::: INFORMATION GIVEN :::

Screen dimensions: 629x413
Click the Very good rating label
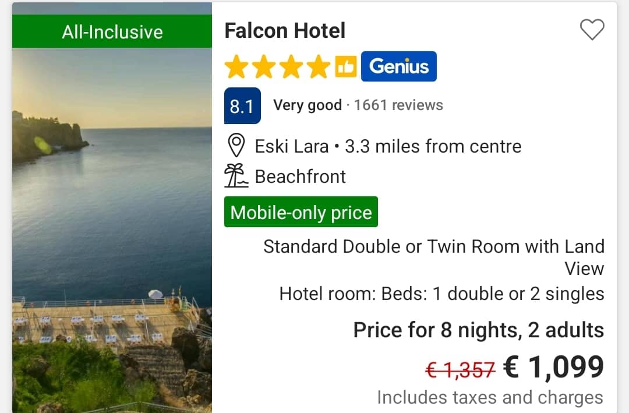[x=308, y=105]
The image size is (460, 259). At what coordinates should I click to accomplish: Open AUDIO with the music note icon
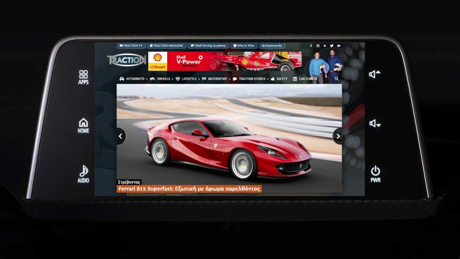tap(83, 174)
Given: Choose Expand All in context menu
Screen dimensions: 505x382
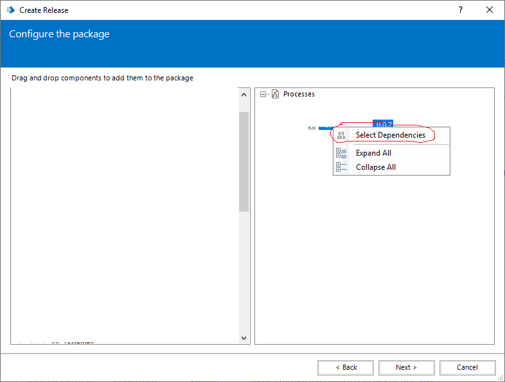Looking at the screenshot, I should pyautogui.click(x=373, y=153).
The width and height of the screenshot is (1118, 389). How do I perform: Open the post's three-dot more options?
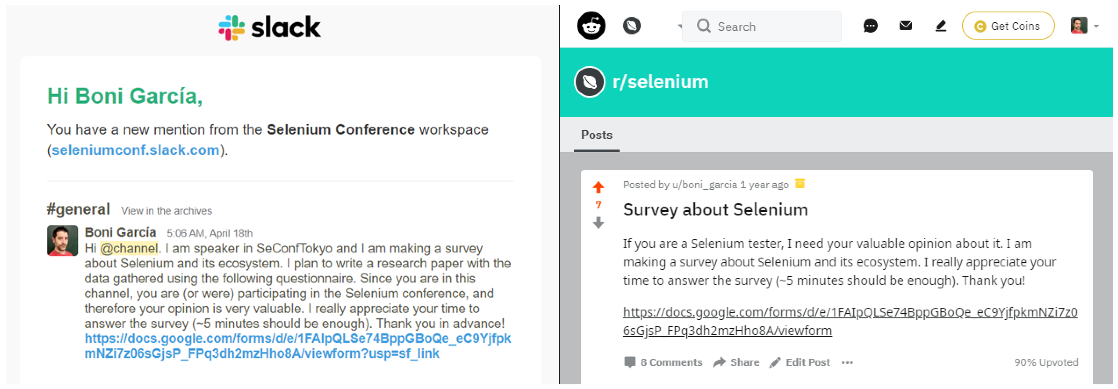[847, 363]
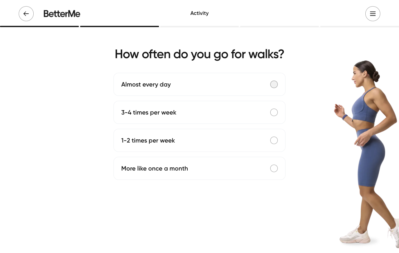Click the fifth progress bar segment
The height and width of the screenshot is (253, 399).
359,26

:::

● **EXERCISE BRIEF**
Each record above should be duplicated word for word, with no pictures included.

● **YOUR RESPONSE**
Screen dimensions: 629x413
Click the Very good rating label
[x=308, y=105]
The image size is (460, 259). At what coordinates should I click to accomplish: Open AUDIO with the music note icon
tap(83, 174)
Given: Choose Expand All in context menu
Screen dimensions: 505x382
Looking at the screenshot, I should pyautogui.click(x=373, y=153).
The width and height of the screenshot is (1118, 389). How do I perform: Open the post's three-dot more options?
[847, 363]
Click the fifth progress bar segment
The height and width of the screenshot is (253, 399).
359,26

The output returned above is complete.